The most important thing that you have to remember is this:
Your thick client .EXE process is used by one person at a time (multiple persons will have multiple instances of that .EXE).
Your intraweb .EXE process will be used by many persons at a time. They all share the same instance of the process.
That means your business logic must not only be refactored out into common units, the instances of the business logic must be able to reside into memory multiple times, and not interfere.
This starts with the business logic that talks to the database: you must be able to have multiple database connections at the same time (in practice a pool of database connections work best).
In my experience, when you can refactor your business logic into datamodules, you have a good starting point to support both an Intraweb and a thick client version of your app.
You should not forget the user interface:
Thick clients support modal forms, and have a much richer UI
Web browsers support only message dialogs (and then: those are very limited), all fancy UI stuff costs a lot of development time (though for instance, TMS has some nice components for Intraweb)
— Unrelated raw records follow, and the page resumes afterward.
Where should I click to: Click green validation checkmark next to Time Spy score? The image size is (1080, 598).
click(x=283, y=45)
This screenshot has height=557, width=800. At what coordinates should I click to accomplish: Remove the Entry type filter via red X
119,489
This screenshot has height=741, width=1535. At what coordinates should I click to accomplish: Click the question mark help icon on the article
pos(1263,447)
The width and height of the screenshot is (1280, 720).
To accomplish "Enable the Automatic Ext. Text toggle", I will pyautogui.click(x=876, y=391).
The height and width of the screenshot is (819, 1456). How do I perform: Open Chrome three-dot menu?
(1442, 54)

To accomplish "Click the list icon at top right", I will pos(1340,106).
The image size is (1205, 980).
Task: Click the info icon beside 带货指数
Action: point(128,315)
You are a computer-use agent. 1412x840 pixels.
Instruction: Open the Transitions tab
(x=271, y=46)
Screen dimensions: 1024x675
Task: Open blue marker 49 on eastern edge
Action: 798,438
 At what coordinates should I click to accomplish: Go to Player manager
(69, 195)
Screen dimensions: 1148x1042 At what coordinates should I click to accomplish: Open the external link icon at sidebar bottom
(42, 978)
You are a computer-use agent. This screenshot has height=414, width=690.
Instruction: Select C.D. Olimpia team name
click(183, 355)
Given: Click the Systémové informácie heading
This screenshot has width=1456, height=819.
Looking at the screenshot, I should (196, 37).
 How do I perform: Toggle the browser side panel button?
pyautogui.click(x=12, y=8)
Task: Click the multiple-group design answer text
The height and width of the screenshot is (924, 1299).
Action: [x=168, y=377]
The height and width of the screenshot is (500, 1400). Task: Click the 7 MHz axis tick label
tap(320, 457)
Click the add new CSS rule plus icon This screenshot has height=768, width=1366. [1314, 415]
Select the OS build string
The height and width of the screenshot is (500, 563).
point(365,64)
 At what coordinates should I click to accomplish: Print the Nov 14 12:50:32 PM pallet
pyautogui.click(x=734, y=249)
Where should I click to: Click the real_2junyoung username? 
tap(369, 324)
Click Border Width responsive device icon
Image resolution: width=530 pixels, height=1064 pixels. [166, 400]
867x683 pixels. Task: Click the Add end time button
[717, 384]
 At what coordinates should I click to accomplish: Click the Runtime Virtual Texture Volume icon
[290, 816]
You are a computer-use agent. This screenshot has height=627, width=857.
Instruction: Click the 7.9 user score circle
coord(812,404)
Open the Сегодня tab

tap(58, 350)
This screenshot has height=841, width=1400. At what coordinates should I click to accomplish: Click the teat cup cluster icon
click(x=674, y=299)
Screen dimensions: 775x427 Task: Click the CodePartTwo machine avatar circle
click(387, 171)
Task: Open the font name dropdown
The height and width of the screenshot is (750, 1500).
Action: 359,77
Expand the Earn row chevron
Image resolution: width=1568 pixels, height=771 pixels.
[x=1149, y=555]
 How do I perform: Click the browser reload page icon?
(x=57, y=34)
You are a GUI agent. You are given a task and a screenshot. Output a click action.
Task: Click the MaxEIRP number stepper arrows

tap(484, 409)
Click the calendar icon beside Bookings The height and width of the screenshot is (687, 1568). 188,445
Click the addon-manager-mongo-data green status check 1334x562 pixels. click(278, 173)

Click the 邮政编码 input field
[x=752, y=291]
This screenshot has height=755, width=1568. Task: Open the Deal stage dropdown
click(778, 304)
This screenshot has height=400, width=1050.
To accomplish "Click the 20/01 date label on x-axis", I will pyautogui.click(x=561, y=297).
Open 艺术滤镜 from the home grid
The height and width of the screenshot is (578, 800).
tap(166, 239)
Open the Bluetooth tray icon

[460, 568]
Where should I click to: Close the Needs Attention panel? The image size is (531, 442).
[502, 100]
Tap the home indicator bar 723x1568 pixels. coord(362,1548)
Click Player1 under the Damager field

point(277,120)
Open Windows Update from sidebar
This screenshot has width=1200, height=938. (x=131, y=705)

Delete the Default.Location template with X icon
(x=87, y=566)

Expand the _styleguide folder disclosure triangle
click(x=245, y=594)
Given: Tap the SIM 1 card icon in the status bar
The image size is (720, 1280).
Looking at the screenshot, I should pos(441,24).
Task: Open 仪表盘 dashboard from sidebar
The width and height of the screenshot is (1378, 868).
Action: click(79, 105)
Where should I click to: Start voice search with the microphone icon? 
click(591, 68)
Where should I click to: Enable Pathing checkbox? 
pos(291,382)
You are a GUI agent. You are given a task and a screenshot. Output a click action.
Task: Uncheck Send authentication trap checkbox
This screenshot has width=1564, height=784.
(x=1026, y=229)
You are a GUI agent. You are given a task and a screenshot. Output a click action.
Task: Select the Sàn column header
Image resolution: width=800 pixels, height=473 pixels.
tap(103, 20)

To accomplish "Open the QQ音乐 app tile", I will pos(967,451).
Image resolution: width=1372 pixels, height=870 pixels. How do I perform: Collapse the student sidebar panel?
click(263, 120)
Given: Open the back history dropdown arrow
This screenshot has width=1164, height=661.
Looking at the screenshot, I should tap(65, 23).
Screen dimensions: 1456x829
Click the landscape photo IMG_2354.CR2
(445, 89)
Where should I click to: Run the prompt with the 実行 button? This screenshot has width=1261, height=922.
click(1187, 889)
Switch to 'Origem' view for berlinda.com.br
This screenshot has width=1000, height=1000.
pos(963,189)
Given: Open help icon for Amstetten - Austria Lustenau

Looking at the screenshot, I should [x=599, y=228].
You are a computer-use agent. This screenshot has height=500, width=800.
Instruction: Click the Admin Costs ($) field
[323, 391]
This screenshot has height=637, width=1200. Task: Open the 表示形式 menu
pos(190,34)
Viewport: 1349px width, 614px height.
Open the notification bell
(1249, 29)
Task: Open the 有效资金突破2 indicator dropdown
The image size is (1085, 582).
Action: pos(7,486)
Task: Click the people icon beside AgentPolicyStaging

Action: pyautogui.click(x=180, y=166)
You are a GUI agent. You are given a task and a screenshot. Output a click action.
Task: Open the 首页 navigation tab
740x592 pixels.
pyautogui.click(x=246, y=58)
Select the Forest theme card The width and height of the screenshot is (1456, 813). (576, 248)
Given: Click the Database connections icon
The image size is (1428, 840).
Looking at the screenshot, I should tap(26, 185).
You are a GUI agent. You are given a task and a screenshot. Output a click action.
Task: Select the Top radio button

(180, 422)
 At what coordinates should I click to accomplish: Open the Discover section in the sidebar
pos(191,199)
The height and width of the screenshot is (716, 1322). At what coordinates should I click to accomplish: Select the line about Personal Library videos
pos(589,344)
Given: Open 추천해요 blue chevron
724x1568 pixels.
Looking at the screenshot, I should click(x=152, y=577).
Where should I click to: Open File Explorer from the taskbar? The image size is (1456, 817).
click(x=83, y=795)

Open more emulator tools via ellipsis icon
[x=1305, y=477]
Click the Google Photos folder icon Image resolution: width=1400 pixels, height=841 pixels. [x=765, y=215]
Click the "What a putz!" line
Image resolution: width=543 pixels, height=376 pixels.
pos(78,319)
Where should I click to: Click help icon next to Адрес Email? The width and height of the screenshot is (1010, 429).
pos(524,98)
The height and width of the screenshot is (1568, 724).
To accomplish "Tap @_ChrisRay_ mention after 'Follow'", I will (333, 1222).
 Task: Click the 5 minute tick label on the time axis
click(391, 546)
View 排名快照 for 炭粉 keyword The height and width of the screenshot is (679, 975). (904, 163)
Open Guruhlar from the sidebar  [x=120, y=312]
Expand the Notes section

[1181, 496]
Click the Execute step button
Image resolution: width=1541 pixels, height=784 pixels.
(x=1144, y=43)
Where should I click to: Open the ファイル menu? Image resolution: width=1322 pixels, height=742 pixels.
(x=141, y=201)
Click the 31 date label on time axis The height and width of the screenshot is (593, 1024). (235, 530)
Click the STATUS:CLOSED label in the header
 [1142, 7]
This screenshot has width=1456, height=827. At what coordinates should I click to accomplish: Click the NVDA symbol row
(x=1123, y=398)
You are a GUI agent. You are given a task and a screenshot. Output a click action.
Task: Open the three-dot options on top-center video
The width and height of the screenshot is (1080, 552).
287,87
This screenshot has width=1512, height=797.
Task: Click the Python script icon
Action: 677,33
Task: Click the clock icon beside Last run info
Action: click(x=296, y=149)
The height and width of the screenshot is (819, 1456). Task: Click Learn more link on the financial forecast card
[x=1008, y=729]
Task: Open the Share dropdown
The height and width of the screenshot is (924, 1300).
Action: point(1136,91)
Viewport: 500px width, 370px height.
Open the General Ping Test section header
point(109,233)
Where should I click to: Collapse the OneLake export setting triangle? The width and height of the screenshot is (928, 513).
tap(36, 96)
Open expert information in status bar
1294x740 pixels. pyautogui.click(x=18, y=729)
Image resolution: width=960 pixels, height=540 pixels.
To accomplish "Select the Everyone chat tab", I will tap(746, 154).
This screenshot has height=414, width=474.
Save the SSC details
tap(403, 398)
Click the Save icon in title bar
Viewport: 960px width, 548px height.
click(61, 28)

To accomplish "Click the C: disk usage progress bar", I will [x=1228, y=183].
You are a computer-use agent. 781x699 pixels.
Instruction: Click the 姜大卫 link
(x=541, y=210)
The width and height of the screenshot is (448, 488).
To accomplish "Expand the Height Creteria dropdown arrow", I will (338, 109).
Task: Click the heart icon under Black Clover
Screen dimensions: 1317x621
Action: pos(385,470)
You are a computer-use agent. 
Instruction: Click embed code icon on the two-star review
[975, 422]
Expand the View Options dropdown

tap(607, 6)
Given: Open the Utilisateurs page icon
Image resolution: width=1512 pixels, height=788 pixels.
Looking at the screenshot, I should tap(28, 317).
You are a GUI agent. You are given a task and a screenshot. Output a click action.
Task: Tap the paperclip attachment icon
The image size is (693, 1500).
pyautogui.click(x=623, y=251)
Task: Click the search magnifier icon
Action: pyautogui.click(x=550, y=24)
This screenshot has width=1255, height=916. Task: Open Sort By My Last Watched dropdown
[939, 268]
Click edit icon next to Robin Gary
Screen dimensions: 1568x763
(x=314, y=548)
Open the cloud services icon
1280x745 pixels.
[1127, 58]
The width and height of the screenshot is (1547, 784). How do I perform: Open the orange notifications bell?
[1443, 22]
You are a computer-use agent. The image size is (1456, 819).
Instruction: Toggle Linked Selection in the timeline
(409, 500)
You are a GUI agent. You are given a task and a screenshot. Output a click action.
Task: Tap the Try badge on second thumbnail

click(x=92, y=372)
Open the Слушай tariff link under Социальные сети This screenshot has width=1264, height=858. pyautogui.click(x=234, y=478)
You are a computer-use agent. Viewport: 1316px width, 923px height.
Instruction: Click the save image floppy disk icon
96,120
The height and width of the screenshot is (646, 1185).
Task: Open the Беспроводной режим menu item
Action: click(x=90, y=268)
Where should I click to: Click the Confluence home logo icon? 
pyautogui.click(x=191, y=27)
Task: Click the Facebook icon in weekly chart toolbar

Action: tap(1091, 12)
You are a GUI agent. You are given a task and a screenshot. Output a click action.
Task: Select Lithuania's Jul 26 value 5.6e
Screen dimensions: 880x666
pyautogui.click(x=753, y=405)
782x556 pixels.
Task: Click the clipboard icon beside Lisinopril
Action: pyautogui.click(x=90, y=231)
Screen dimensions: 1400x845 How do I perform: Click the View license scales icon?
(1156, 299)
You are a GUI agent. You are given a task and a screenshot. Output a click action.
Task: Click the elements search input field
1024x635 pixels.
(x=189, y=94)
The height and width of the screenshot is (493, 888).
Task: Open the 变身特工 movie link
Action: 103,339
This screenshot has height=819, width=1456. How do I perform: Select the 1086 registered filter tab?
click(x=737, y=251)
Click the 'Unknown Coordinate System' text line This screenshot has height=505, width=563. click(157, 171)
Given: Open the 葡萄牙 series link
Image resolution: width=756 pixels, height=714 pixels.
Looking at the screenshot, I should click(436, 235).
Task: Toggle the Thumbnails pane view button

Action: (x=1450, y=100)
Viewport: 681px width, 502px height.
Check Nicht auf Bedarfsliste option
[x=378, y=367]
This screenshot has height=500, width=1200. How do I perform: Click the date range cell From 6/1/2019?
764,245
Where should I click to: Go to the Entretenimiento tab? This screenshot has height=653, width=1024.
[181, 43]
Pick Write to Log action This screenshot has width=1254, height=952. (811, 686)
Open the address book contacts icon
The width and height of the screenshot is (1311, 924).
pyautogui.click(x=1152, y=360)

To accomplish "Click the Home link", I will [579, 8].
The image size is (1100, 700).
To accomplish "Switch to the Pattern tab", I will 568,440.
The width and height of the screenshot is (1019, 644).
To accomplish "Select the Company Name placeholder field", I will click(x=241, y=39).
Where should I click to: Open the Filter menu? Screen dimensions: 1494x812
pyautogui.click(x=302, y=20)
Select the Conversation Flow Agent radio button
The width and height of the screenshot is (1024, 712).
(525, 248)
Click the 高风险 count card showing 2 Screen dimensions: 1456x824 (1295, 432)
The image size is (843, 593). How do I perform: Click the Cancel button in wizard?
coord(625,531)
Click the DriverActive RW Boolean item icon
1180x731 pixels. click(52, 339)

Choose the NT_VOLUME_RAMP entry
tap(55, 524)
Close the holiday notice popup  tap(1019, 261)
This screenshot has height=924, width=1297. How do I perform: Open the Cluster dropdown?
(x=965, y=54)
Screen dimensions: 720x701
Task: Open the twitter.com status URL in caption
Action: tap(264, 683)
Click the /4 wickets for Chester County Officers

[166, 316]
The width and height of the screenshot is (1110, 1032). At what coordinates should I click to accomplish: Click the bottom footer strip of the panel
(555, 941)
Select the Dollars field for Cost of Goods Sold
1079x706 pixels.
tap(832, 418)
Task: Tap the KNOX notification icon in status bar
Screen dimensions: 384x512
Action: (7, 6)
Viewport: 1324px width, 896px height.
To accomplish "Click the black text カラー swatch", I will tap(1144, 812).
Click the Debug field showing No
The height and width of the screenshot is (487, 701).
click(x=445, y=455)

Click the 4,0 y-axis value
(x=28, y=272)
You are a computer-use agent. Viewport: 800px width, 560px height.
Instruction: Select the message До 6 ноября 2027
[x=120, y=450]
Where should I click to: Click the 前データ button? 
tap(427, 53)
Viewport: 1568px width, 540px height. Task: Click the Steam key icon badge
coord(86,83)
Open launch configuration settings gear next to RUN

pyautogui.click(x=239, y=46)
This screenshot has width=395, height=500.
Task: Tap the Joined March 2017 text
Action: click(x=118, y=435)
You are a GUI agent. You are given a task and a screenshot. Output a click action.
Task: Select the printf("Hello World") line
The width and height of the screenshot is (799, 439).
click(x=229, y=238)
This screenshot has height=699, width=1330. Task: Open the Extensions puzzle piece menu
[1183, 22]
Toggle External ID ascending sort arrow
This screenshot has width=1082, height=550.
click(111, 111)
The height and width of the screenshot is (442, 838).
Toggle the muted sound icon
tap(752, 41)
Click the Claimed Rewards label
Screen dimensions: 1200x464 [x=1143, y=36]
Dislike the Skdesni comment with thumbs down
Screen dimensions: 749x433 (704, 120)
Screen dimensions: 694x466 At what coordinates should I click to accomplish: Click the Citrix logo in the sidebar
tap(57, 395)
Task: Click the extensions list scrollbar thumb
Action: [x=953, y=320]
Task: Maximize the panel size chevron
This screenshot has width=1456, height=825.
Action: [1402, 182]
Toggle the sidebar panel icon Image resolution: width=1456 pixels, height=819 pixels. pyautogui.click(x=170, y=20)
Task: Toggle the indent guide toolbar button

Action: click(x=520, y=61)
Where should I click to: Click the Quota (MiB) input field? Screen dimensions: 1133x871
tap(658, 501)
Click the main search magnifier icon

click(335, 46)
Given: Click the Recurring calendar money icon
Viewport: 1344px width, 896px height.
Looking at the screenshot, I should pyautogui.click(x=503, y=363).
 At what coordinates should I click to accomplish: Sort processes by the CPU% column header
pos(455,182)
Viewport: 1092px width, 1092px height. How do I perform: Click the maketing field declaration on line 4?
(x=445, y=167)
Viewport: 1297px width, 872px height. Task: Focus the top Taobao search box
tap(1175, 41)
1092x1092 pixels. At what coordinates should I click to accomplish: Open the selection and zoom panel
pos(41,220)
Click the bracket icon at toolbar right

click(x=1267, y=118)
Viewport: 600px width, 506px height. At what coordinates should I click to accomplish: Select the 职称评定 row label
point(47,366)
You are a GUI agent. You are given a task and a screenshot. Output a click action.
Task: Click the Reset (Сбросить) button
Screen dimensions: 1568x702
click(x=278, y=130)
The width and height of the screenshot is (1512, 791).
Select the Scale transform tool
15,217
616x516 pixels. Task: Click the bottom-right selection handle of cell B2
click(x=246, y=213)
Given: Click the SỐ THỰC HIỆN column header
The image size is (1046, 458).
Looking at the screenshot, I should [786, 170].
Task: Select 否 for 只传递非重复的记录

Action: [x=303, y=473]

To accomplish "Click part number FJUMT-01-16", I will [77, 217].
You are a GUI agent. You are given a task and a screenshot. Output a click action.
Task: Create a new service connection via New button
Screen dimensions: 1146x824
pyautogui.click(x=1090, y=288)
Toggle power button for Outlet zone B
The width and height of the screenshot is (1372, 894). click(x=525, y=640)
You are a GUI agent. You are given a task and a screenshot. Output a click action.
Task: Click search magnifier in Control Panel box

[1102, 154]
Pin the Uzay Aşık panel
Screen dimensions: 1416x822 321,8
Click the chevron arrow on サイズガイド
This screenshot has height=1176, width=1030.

Then, to top it off, you have to cope with the stateless nature of the HTTP protocol. To overcome this, you need sessions. Intraweb will take care of most of the session part.
But you need to ask yourself questions like these:
what should happen if a user is idle for XX minutes?
how much session state can I store in memory? and what if it doesn't fit?
what do I do with the session state that does not fit into memory?
This is just a start, so let use know when you need more info.
If it gets very specific to your app, you can always contact me directly: just google me.
--jeroen
I think if you move your application to n-tiers will be a better solution, it will be easier after that to be used by the desktop and web applications.
you already made the first part by decoupling the business logic from the presentation, you can use RemObject SDK or DataSnap that bundled with Delphi.
after that you will have working desktop application, and you can use Intrawebm Asp.net or what ever for web part, and in this way you will not have to duplicate the business logic again for the web part.
usually converting desktop application to web not easy as you thought, because they work in different environment, and you need to build each one as it's nature.